I have some more finishing sauce recipies somewhere.I'll have to find them.

Short One
03-07-2008, 08:05 PM
Glued, don't want to steal anyone's glory for the sauce, but it is good on pulled pork.

glued2it
03-07-2008, 08:14 PM
Open information is exactly that. I pulled a couple of recipies for finishing sauce out of my recipie folder that have been aquired from open information sources. Maybe some folks will like them.

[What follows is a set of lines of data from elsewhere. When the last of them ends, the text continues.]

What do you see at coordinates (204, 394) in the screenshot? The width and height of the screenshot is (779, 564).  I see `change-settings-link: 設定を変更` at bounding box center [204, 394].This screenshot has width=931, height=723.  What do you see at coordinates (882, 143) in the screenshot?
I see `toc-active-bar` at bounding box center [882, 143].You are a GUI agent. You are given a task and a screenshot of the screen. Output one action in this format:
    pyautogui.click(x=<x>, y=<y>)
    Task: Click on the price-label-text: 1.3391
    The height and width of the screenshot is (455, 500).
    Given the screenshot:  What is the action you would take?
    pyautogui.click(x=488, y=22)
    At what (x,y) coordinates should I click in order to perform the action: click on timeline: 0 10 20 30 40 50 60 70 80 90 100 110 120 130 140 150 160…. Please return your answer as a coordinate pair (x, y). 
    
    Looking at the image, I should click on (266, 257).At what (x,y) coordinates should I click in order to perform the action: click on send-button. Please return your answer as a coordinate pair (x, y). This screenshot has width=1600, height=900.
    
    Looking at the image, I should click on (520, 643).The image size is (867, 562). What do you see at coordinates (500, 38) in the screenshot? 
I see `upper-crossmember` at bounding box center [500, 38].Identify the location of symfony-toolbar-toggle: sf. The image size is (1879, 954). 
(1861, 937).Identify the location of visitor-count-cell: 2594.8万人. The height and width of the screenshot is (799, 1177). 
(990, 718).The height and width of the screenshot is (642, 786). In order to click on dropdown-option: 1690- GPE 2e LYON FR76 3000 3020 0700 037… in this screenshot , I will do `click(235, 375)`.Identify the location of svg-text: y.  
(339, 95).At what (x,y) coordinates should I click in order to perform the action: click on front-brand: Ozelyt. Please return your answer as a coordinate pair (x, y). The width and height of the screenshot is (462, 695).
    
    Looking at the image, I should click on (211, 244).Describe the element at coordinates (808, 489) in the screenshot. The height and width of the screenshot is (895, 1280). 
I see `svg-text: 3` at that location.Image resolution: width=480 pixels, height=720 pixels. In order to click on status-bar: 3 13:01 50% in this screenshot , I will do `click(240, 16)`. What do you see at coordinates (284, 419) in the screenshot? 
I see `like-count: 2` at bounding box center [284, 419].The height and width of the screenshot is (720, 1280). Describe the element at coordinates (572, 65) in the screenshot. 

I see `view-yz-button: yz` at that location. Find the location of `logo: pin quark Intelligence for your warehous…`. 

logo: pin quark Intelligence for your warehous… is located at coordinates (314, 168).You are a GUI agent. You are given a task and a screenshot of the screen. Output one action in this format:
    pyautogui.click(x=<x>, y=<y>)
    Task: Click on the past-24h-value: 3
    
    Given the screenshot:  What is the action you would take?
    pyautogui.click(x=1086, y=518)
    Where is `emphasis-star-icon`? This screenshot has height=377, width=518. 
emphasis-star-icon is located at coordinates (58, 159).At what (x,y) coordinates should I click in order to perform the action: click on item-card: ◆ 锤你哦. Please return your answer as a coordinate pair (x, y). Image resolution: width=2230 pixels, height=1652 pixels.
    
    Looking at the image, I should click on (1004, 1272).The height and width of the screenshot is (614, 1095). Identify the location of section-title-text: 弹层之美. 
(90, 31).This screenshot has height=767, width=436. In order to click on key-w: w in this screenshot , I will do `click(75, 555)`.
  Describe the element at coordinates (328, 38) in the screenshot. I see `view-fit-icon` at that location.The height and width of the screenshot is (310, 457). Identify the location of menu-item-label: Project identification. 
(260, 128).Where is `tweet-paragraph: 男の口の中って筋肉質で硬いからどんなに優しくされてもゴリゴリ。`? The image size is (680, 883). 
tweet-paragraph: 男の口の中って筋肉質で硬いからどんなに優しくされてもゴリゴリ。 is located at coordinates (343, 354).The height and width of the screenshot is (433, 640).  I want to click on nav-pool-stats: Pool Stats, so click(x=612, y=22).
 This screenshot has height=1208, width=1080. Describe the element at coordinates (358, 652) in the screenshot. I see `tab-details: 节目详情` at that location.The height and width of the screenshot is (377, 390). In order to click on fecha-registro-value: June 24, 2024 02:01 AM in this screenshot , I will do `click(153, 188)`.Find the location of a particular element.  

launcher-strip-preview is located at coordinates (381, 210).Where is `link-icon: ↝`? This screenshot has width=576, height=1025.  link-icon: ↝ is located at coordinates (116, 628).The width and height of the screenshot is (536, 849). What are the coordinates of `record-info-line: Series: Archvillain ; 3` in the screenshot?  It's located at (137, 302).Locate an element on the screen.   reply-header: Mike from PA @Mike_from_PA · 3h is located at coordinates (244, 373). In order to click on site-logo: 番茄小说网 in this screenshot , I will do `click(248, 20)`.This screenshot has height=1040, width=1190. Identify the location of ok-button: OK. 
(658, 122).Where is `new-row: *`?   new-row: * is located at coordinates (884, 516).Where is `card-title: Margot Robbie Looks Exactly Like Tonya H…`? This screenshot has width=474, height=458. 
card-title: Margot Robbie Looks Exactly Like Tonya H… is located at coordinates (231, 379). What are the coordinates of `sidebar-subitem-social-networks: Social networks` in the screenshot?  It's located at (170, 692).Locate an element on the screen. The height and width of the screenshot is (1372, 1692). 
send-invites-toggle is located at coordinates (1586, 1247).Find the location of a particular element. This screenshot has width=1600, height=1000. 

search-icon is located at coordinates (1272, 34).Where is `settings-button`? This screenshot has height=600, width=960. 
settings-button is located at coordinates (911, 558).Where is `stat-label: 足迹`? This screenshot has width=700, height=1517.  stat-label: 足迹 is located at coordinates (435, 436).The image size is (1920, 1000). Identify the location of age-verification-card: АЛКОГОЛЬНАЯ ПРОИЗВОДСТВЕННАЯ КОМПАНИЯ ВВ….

I admire your ethics though:thumbs up:

I expect to see some pics!

Short One
03-07-2008, 08:29 PM
Will try to remember to snap a couple when I wrap if I don't forget.

peculiarmike
03-08-2008, 07:57 AM
Would that be a finishing sauce you have been known to eat on hamburgers? Comes from a "warmer clime"???
I wouldn't be a bit bashful about posting it. It's already out there for the world to see. Fair game, as it were.
I made a batch this past week. Gotta get some burgers on. :msn-wink:

Short One
03-08-2008, 08:01 PM
Here's a few shots of the butts I cooked last night.
1-2-3-are at wrapping
4-finished, super tender

glued2it
03-08-2008, 08:03 PM
Nice looking butt ya go there! :wow:

Short One
03-08-2008, 08:11 PM
Thanks Glued, it was one of those seat of the pants cooks. Got a late start didn't get them on til 6 p.m. Smoked them for 5 hrs., wrapped and in the oven at 11 p.m. and Rhonda shu off oven at 6 a.m. Didn't stick a thermometer in them until around 7 this morning when I pulled them out of the oven to rest and they were both 200 degrees or a little hotter Pull a little of one to get last pick and the are super tender. Guess everyone gets lucky once in a while.

Bassman
03-08-2008, 10:08 PM
That looks great! I'm about due for another round of pulled pork :drooling:. Keith

TX Sandman
03-08-2008, 10:47 PM
Woo-hoo! Way to go!

JamesB
03-09-2008, 03:49 AM
Looks like good eats to me! Wish Ma n Pa a happy one from the Q Joint will ya?

James.

Short One
03-09-2008, 09:31 AM
Smokinmeat just left here with the food, 2 pulled butts, a gallon of modified Dutch's baked beans, 2 relish trays, and some finishing sauce. Hope there is something left for the supper tonight, he looked hungry when he left.


The reason Meat took our food is we have to run to the city and pick up the fixins for Tuesday's cook for work.


I see I'm "allowed to bring wood to the pit" be glad when someone takes the time to start showing me how to do "Q". My backs starting to get tired with all the cutting and splitting the wood.